PROBLEM DETAILS: In the entries that follow, the lines from the one with "Image resolution: width=457, height=2576." through the one with "Sortieren (258, 137)" are the ones to write out, exactly and with both ends included. Nothing else should appear.

DATA SUPPLIED:
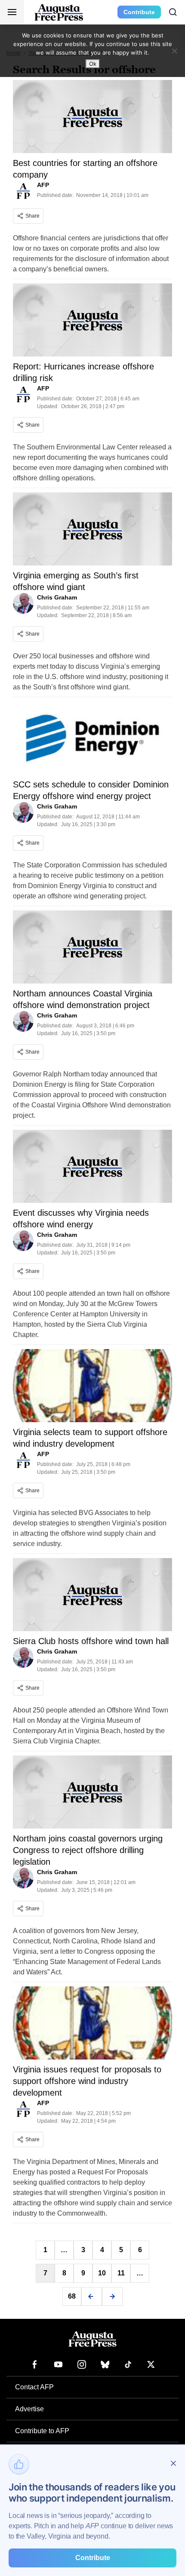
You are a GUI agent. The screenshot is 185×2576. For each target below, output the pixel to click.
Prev (91, 2296)
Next (112, 2296)
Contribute (139, 12)
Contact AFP (34, 2387)
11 (121, 2273)
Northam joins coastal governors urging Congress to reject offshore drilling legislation (88, 1850)
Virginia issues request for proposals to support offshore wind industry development (87, 2081)
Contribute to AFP (42, 2431)
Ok (92, 63)
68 (72, 2296)
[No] (174, 50)
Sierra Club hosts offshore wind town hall (91, 1641)
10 (102, 2273)
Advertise (29, 2409)
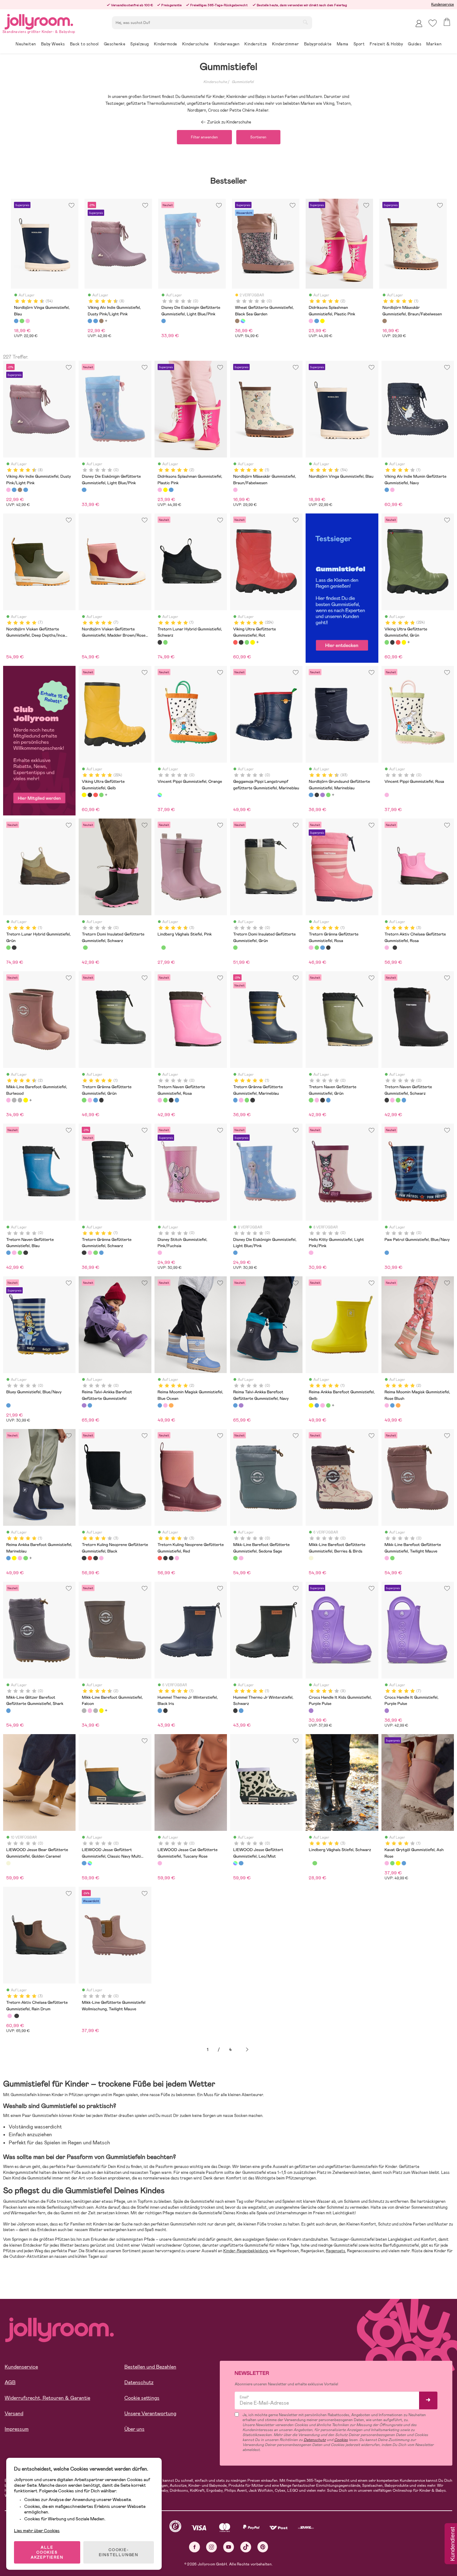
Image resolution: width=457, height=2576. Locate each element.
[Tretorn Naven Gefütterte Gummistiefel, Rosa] (160, 1100)
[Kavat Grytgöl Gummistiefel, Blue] (404, 1863)
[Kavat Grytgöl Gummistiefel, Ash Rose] (387, 1863)
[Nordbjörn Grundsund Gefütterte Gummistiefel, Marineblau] (311, 795)
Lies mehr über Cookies (37, 2530)
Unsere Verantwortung (150, 2413)
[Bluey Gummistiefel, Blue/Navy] (8, 1405)
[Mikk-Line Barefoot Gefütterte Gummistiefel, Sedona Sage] (235, 1558)
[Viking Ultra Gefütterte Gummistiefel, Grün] (247, 642)
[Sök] (305, 22)
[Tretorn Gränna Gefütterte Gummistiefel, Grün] (317, 947)
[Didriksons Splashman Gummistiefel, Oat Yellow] (165, 490)
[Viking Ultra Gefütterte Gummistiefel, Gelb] (252, 642)
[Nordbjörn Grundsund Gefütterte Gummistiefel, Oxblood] (322, 795)
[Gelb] (322, 321)
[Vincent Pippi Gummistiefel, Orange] (160, 795)
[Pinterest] (262, 2546)
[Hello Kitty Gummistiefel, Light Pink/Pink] (311, 1253)
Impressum (17, 2429)
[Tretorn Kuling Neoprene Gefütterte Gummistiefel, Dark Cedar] (101, 1558)
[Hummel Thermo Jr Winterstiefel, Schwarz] (165, 1710)
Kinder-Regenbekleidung (245, 2250)
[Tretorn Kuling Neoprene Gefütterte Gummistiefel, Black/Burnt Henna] (95, 1558)
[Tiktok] (245, 2546)
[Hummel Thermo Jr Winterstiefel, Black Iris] (160, 1710)
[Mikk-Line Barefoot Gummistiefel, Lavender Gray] (20, 1100)
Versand (14, 2413)
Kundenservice (442, 4)
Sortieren (258, 137)
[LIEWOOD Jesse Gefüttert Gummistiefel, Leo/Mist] (90, 1863)
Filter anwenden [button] (204, 137)
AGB (10, 2382)
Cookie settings (141, 2398)
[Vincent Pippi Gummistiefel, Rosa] (387, 795)
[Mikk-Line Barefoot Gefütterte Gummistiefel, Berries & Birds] (311, 1558)
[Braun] (101, 321)
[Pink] (27, 321)
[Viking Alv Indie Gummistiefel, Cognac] (20, 490)
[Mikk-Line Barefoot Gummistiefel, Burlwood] (8, 1100)
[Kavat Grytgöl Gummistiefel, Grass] (392, 1863)
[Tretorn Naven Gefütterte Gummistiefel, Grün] (165, 1100)
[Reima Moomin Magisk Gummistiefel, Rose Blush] (165, 1405)
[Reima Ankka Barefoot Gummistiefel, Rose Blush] (322, 1405)
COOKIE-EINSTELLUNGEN (118, 2552)
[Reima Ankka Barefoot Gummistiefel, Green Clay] (328, 1405)
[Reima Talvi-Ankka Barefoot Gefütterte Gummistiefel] (84, 1405)
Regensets (335, 2250)
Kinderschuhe (215, 81)
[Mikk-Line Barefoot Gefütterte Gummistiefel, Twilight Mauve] (241, 1558)
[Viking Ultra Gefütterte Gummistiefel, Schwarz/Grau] (241, 642)
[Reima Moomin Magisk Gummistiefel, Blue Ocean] (160, 1405)
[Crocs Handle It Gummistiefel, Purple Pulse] (387, 1710)
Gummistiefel (243, 81)
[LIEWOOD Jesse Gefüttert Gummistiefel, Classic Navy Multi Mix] (84, 1863)
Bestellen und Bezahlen (150, 2367)
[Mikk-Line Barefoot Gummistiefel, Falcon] (14, 1100)
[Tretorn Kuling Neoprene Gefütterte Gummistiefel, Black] (84, 1558)
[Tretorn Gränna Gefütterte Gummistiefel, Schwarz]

TASK OUTPUT:
Image resolution: width=457, height=2576. Locate each element.
[Tretorn Naven Gefütterte Gummistiefel, Rosa] (160, 1100)
[Kavat Grytgöl Gummistiefel, Blue] (404, 1863)
[Kavat Grytgöl Gummistiefel, Ash Rose] (387, 1863)
[Nordbjörn Grundsund Gefütterte Gummistiefel, Marineblau] (311, 795)
Lies mehr über Cookies (37, 2530)
Unsere Verantwortung (150, 2413)
[Bluey Gummistiefel, Blue/Navy] (8, 1405)
[Mikk-Line Barefoot Gefütterte Gummistiefel, Sedona Sage] (235, 1558)
[Viking Ultra Gefütterte Gummistiefel, Grün] (247, 642)
[Sök] (305, 22)
[Tretorn Gränna Gefütterte Gummistiefel, Grün] (317, 947)
[Didriksons Splashman Gummistiefel, Oat Yellow] (165, 490)
[Viking Ultra Gefütterte Gummistiefel, Gelb] (252, 642)
[Nordbjörn Grundsund Gefütterte Gummistiefel, Oxblood] (322, 795)
[Gelb] (322, 321)
[Vincent Pippi Gummistiefel, Orange] (160, 795)
[Pinterest] (262, 2546)
[Hello Kitty Gummistiefel, Light Pink/Pink] (311, 1253)
Impressum (17, 2429)
[Tretorn Kuling Neoprene Gefütterte Gummistiefel, Dark Cedar] (101, 1558)
[Hummel Thermo Jr Winterstiefel, Schwarz] (165, 1710)
Kinder-Regenbekleidung (245, 2250)
[Tretorn Kuling Neoprene Gefütterte Gummistiefel, Black/Burnt Henna] (95, 1558)
[Tiktok] (245, 2546)
[Hummel Thermo Jr Winterstiefel, Black Iris] (160, 1710)
[Mikk-Line Barefoot Gummistiefel, Lavender Gray] (20, 1100)
Versand (14, 2413)
Kundenservice (442, 4)
Sortieren (258, 137)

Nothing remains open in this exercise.